Establishing strong IT governance is essential for any organization that uses IT. To be successful, the role of IT governance in an organization must be clearly defined. Depending on the organization’s size, this governance might be done by a whole team or just by one individual. Whichever organizational model you choose to implement, the scope of the IT governance roles and responsibilities must cover all aspects of the necessary governance. This article will take a look at the IT governance responsibilities and what are commonly seen IT governance roles.
IT governance responsibilities vs IT management responsibilities
There is often confusion both inside and outside of IT about the differences between governance and management. Management and governance are not the same thing and have different responsibilities. To understand these differences, let us take a look at the responsibilities of each of them.

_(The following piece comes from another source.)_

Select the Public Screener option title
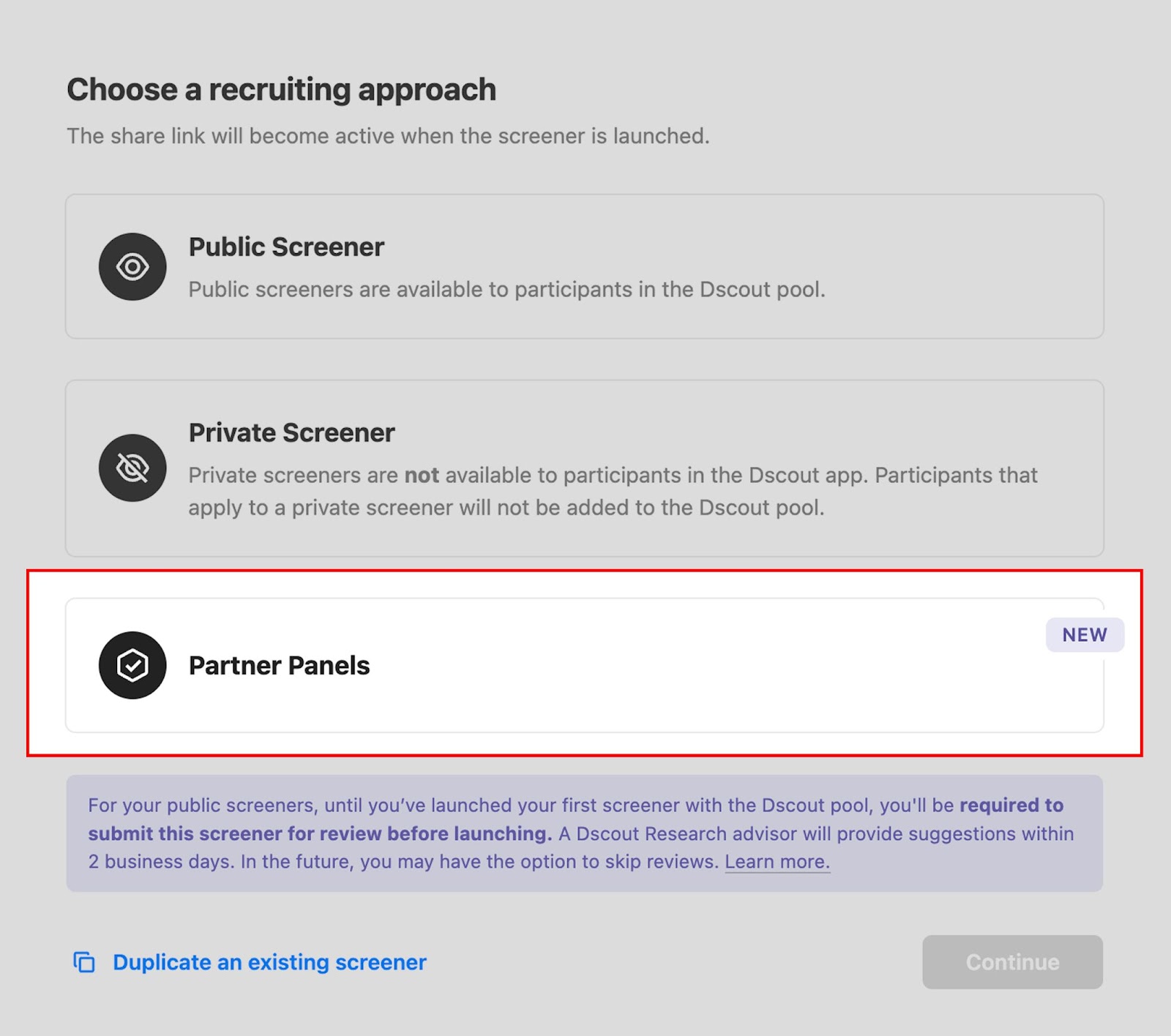Viewport: 1171px width, 1036px height. (x=286, y=247)
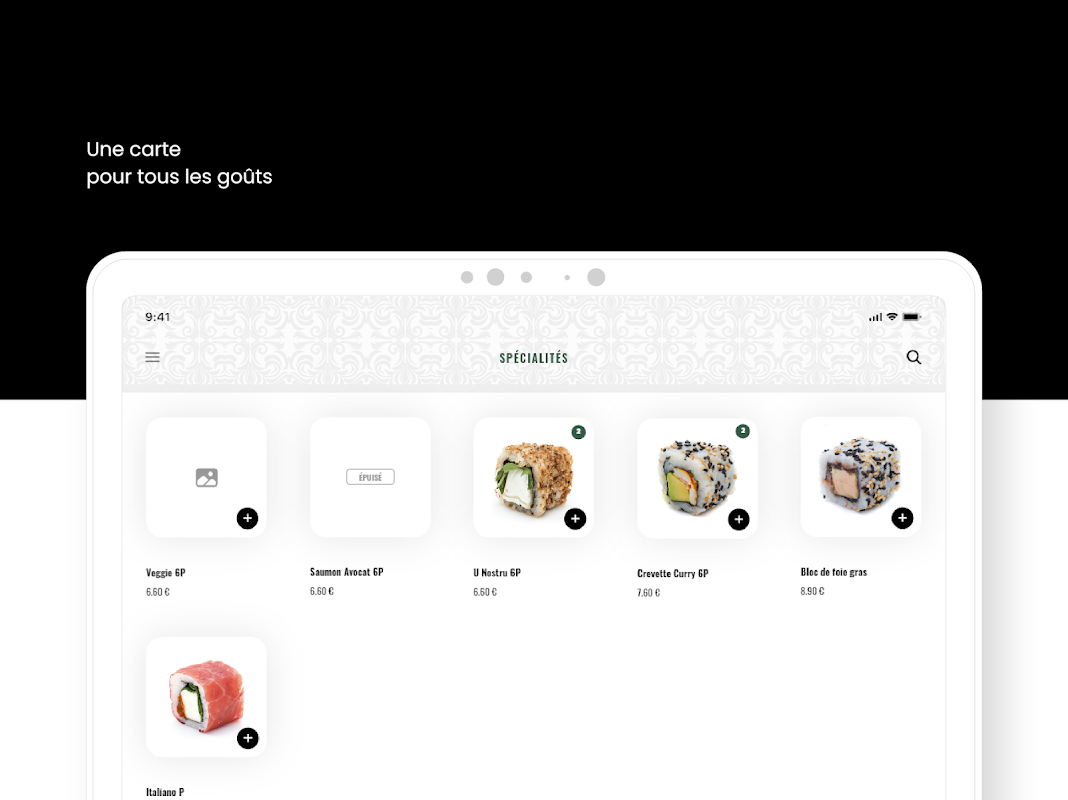Tap the quantity badge on U Nostru card
Viewport: 1068px width, 800px height.
tap(578, 432)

Henri Fayol defined these responsibilities of management in his 1916 book ‘Administration Industrielle et Generale’:
- to forecast and plan
- to organize
- to command or direct
- to coordinate
- to control (In the sense that a manager must receive feedback about a process in order to make necessary adjustments and must analyze any variance)

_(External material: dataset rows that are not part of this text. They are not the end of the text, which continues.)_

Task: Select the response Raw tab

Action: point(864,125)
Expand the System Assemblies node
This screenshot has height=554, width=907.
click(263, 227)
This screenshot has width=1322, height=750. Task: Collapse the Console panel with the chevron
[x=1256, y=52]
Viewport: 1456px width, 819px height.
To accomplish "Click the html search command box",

Management is primarily concerned with maintaining the daily operations of the business. Within IT, these management responsibilities focus on the day-to-day operation of IT. For example: Planning new software releases, organizing support rotas, and telling a development team what to work on next. Good IT management doesn’t automatically lead to effective IT governance, but it can enable it.

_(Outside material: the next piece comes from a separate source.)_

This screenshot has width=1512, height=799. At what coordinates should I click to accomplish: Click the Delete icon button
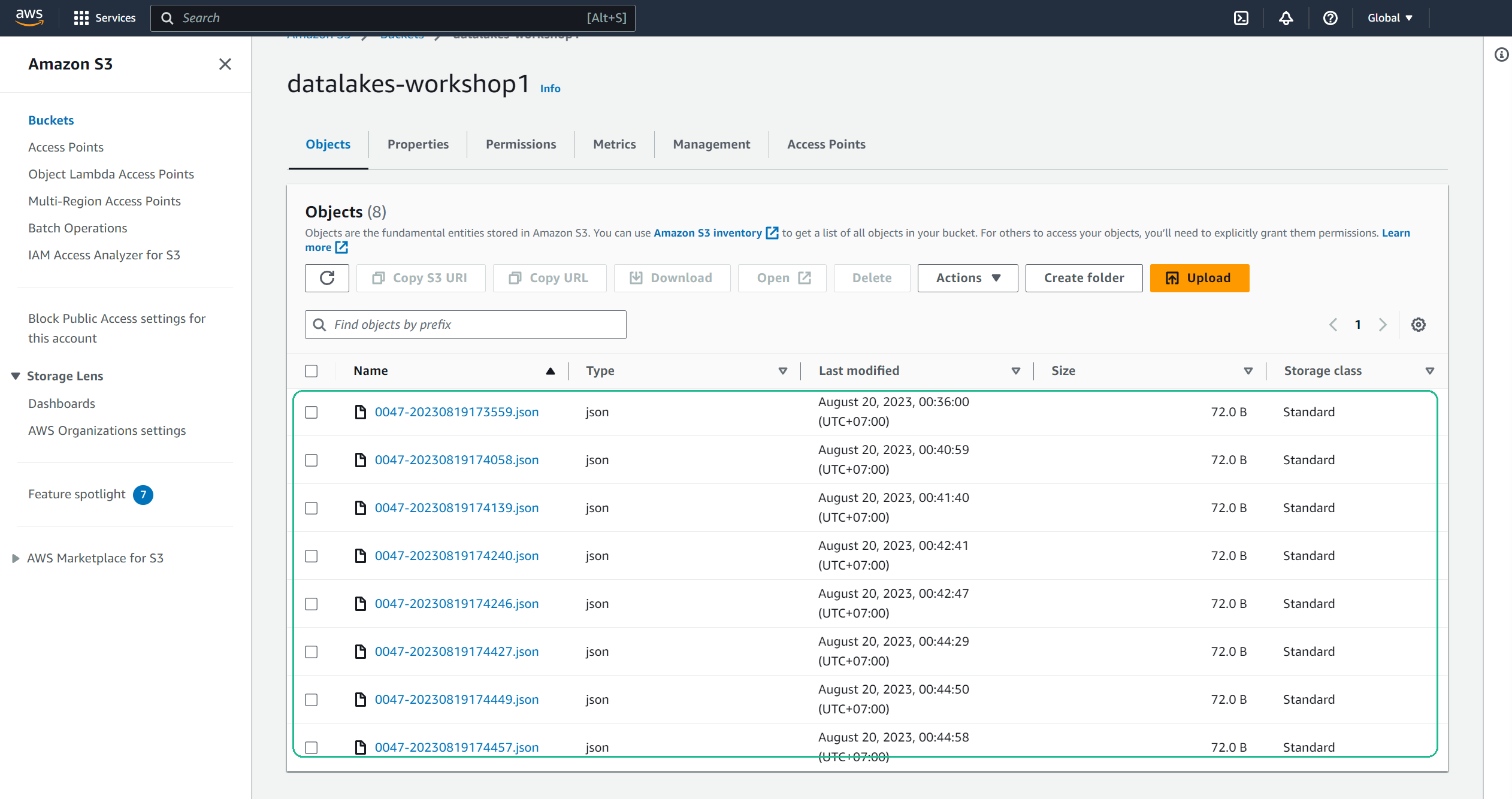pyautogui.click(x=869, y=278)
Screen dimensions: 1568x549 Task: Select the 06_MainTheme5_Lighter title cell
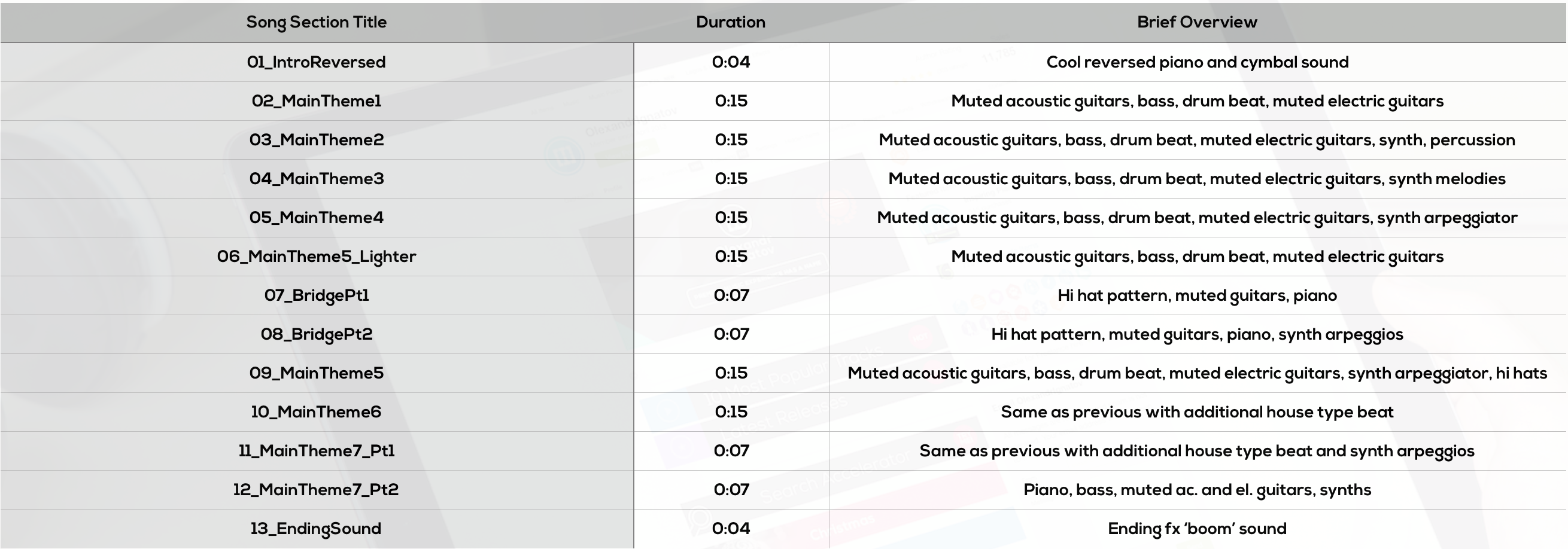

Governance is concerned with using and regulating influence to direct and control the actions and affairs of management and others. The person or group with responsibility for governance is accountable for the performance and conformance of the organization. The IT governance team roles and responsibilities in any organization should include the design, implementation, and ongoing compliance with these five responsibilities of IT governance:
- Determine the objectives for IT. These objectives define the purpose of IT and describe how the purpose will be fulfilled. They should be included in any IT vision or mission statements and implemented using a strategic IT plan.
- Design and implement the IT governance framework. The framework includes the objectives for IT, governance principles, policies, IT governance roles and responsibilities, and processes. The framework must be aligned with the organization’s wider governance responsibilities and support the achievement of the company’s goals and strategic objectives. Frameworks should, wherever possible, attempt to utilize industry standards and best practices such as COBIT. The framework should be regularly reviewed and updated as required.
- Define the ethics of the IT organization. Ethics are based on morals and values. They define the rules or standards that will shape how IT staff at all levels conduct themselves within the organization and what behaviors are expected from them.
- Create the culture of the IT organization. The culture drives how IT staff interact with each other and with those outside IT. IT governance is unlikely to be successful unless this governance responsibility is taken seriously. Cultural change does not just happen; it has to be led and nurtured by those at the top of IT. The willingness of people to be ‘governed’ and to support the IT governance system is at the heart of an effective governance culture.
- Ensure compliance. This is an ongoing governance responsibility. It aims to ensure that IT continually meets any regulatory, statutory, and legal obligations supports the organization’s objectives while working within the defined ethical and cultural framework, and follows the IT governance framework. Compliance also includes checking that the IT governance roles and responsibilities are still relevant.
IT governance roles
To ensure the efficient governance of IT, roles should be defined that include appropriate governance responsibilities. IT management’s task is to achieve the objectives of the organization, working within the defined ethical and cultural framework, complying with the governance ‘rules’, and providing assurance back to the governing body that this is being accomplished.
The IT governance roles and responsibilities should be defined in the governance framework and should include a definition of the levels of authority and responsibility given to each role. There are typically four levels of IT governance roles. Each has a distinct purpose with a specific level of authority for decisions that can be made at that level.
The highest level with IT governance responsibilities is Strategic. This level of governance primarily focuses on the alignment between the IT strategy and the business strategy. This governance role is typically provided by a group of senior executives from across the business, including the CIO. This group sets the vision for where the business is going and how IT is expected to help it get there.
The next level of IT governance roles is the Executive level. This is also typically provided by a group drawn from across the business but at the next level down in the organization. This group is responsible for the prioritization of all IT projects, allocating resources, and ensuring the achievement of the business benefits. The CIO normally chairs this body.
The third layer that contributes to the role of IT governance in an organization has two parts: Program governance and Business process governance. Program governance oversees the delivery of specific IT projects. They deal with escalated project issues, organizational change management, and benefits realization. They are typically formed on an ad-hoc basis for a specific project or group of related projects and are disbanded when the project is closed.
The business process governance role is responsible for how organization-wide processes involving IT are executed and amended.
The lowest level of IT governance roles is the Operations layer. This layer typically sits within the operational IT service management functions, concentrating on the governance of incidents, problems, and approving change requests. An example of an IT governance role in this layer is a Change Advisory Board with responsibility for the governance of changes to IT systems.
The primary objective for all IT governance roles and responsibilities is to ensure that policies and strategies are designed and applied so that IT helps the business to meet its objectives. Irrespective of how specific responsibilities are allocated to roles or how the individual roles are organized, it is important to keep a constant focus on this primary objective.